While testing recursive algoritms dealing with generic lists I stumbled
on infinite loops which were triggered by the fact that (at least for my
version of Pyton) characters contain themselves.See session:

system prompt% python
Python 2.3.5 (#2, Feb 9 2005, 00:38:15)
[GCC 3.3.5 (Debian 1:3.3.5-8)] on linux2
Type "help", "copyright", "credits" or "license" for more information.
....
'a' is 'a' True 'a' in 'a' True 'a' in ['a'] True ....

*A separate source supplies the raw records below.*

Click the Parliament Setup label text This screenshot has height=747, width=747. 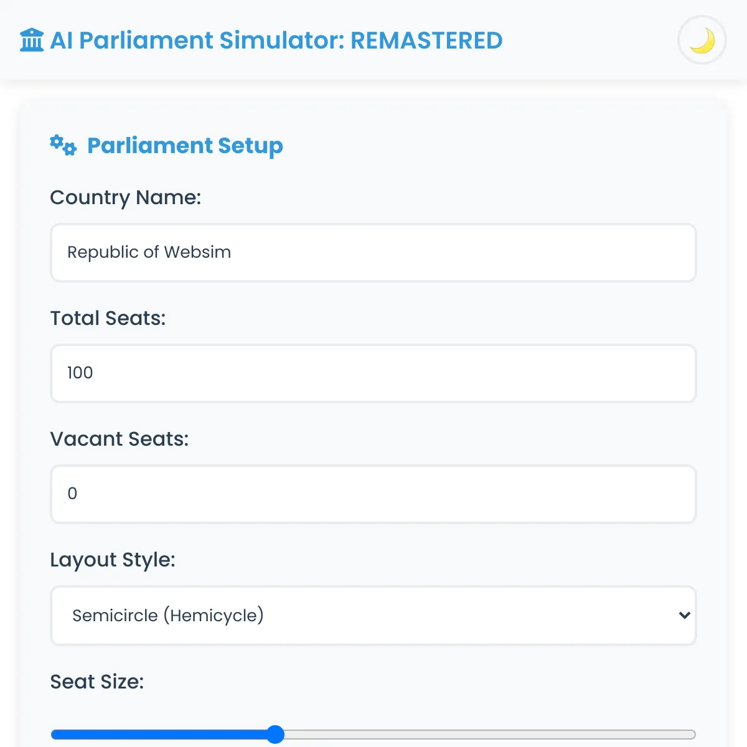coord(185,146)
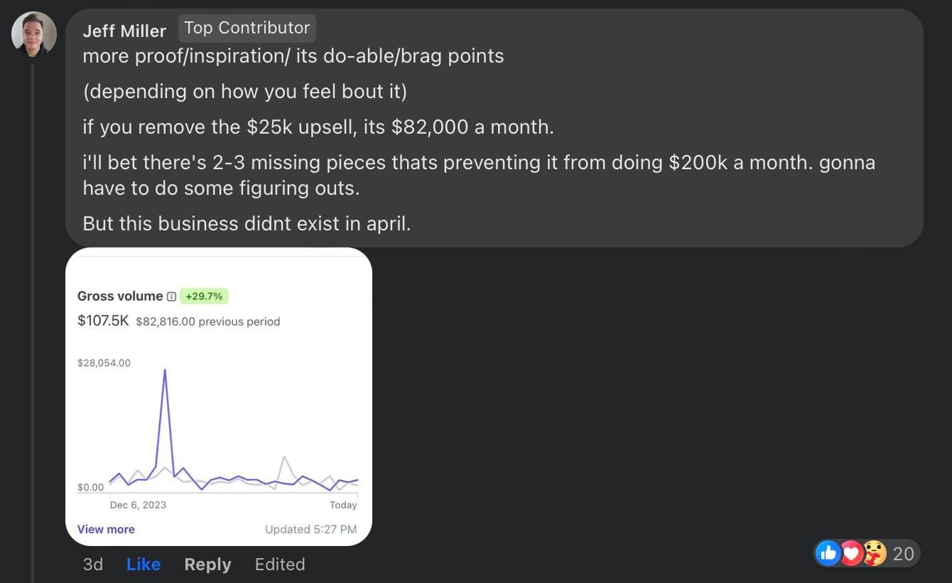Click the $107.5K gross volume figure
The image size is (952, 583).
[103, 321]
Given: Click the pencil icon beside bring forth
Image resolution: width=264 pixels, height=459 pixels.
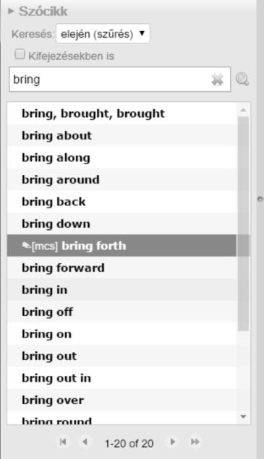Looking at the screenshot, I should (26, 246).
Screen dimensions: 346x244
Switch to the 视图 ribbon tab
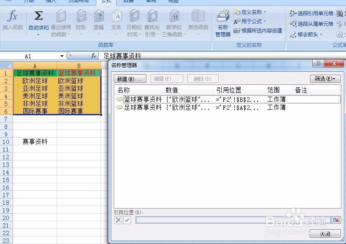point(174,2)

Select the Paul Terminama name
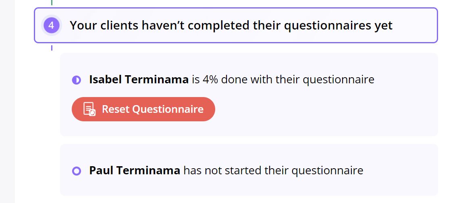(x=135, y=171)
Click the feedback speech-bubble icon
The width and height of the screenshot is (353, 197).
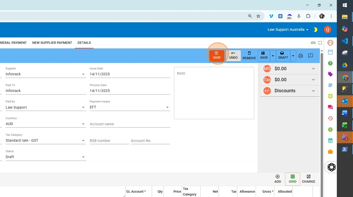tap(310, 55)
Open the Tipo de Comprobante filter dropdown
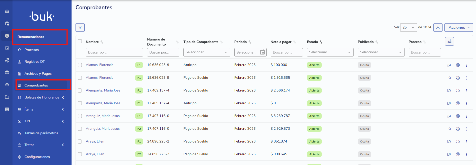 point(206,52)
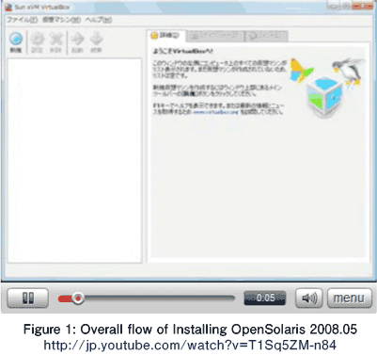The width and height of the screenshot is (377, 355).
Task: Select the 詳細 (Details) tab
Action: point(166,36)
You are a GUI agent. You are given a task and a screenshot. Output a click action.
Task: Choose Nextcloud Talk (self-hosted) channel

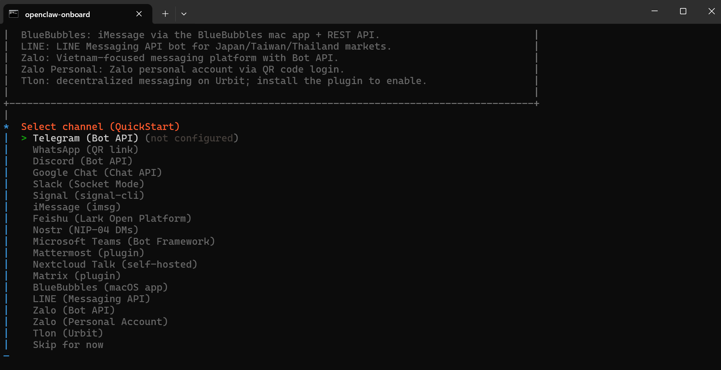[x=115, y=265]
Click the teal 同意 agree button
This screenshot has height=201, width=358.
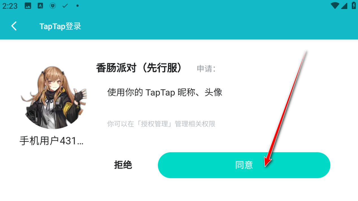[244, 165]
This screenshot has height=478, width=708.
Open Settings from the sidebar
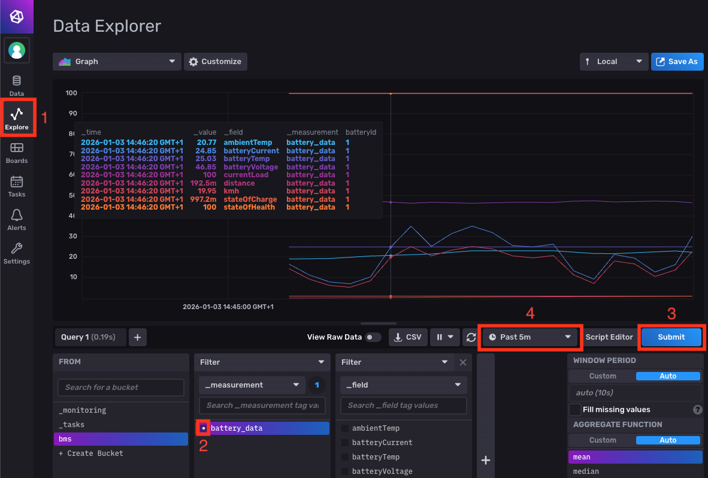(x=16, y=252)
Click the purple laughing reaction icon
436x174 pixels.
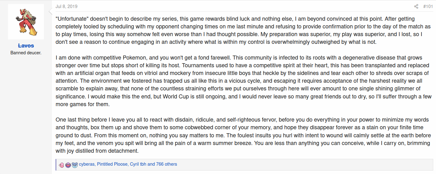[68, 165]
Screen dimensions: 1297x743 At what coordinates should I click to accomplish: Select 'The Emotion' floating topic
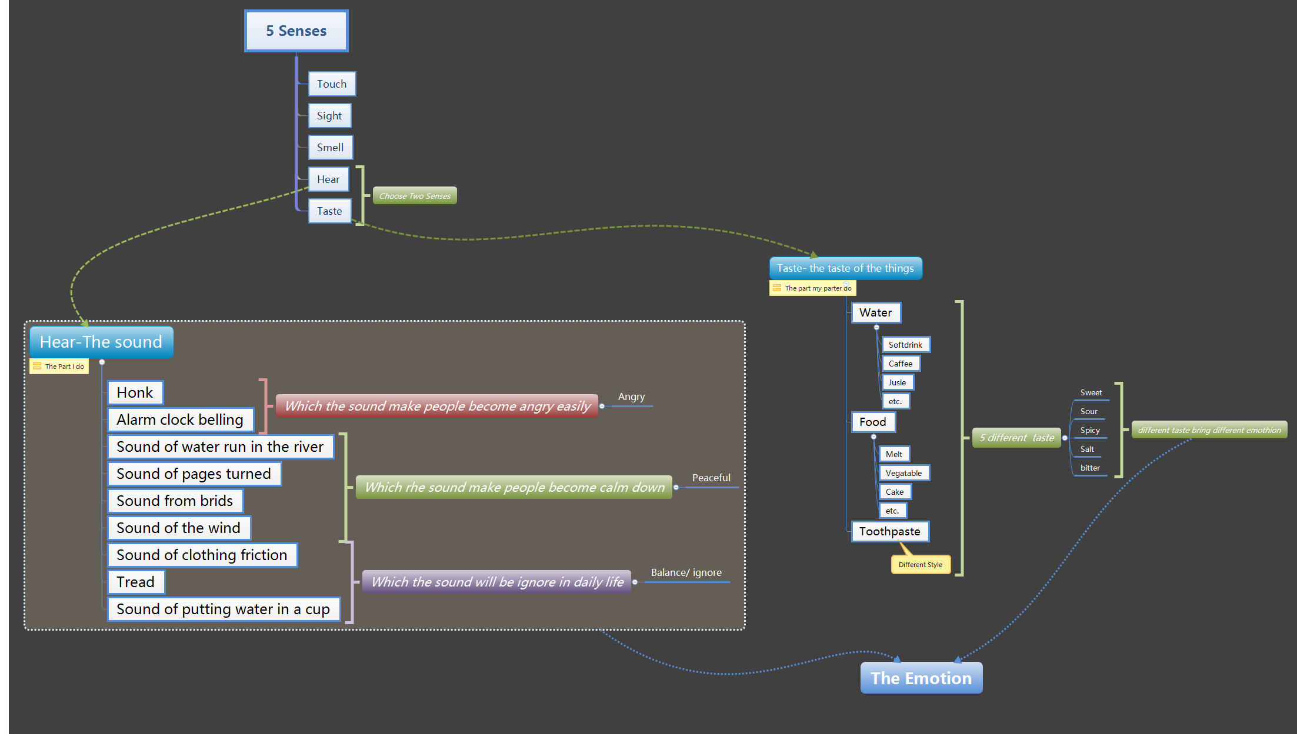point(921,678)
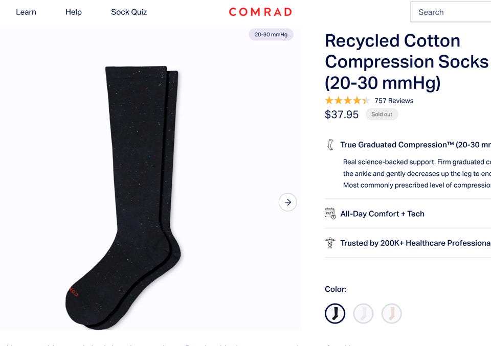The height and width of the screenshot is (346, 491).
Task: Open the 757 Reviews link
Action: pos(394,101)
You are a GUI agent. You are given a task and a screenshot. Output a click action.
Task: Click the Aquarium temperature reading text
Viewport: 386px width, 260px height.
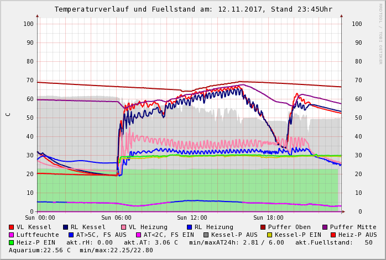click(40, 250)
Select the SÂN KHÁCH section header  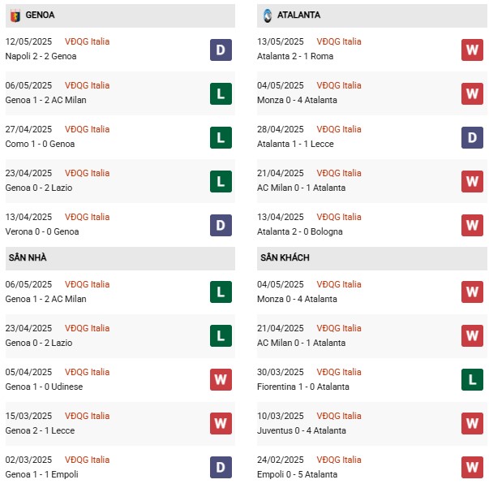pyautogui.click(x=371, y=258)
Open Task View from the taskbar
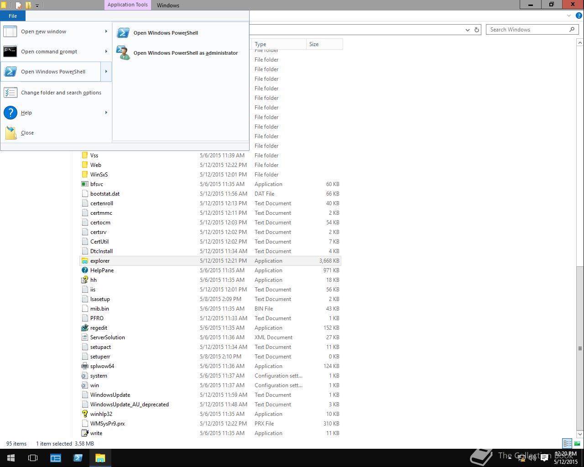This screenshot has height=467, width=584. pos(32,458)
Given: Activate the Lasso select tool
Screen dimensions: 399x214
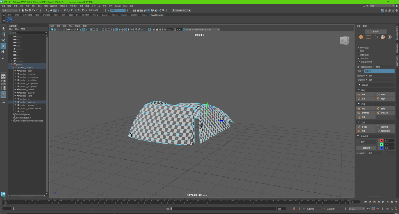Looking at the screenshot, I should [x=4, y=34].
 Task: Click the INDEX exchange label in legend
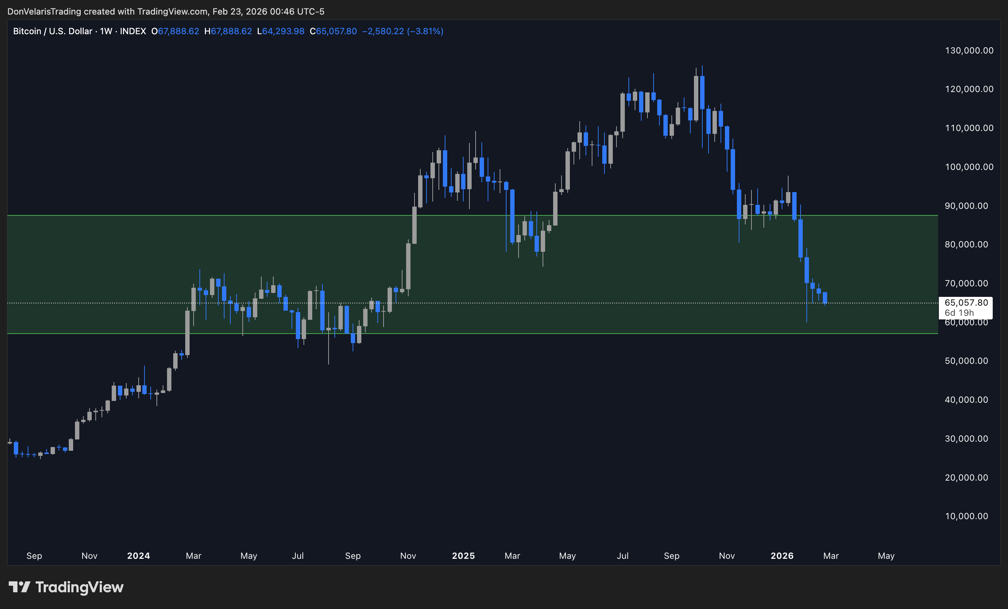[x=133, y=31]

Leading to paradoxes and loops objects which contain themselves (and
other kinds of monsters) are killed in set theory with the Axiom of
Foundation:=)

But let's go back to more earthly matters. I couldn't find any clue in a
python FAQ after having googled with the following "Python strings FAQ"
about why this design choice and how to avoid falling in this trap
without having to litter my code everywhere with tests for stringiness
each time I process a generic list of items.

Any hints would be appreciated.

Apr 7 '06 #1
14 1424
WENDUM Denis 47.76.11 (agent):
While testing recursive algoritms dealing with generic lists I stumbled
on infinite loops which were triggered by the fact that (at least for my
version of Pyton) characters contain themselves.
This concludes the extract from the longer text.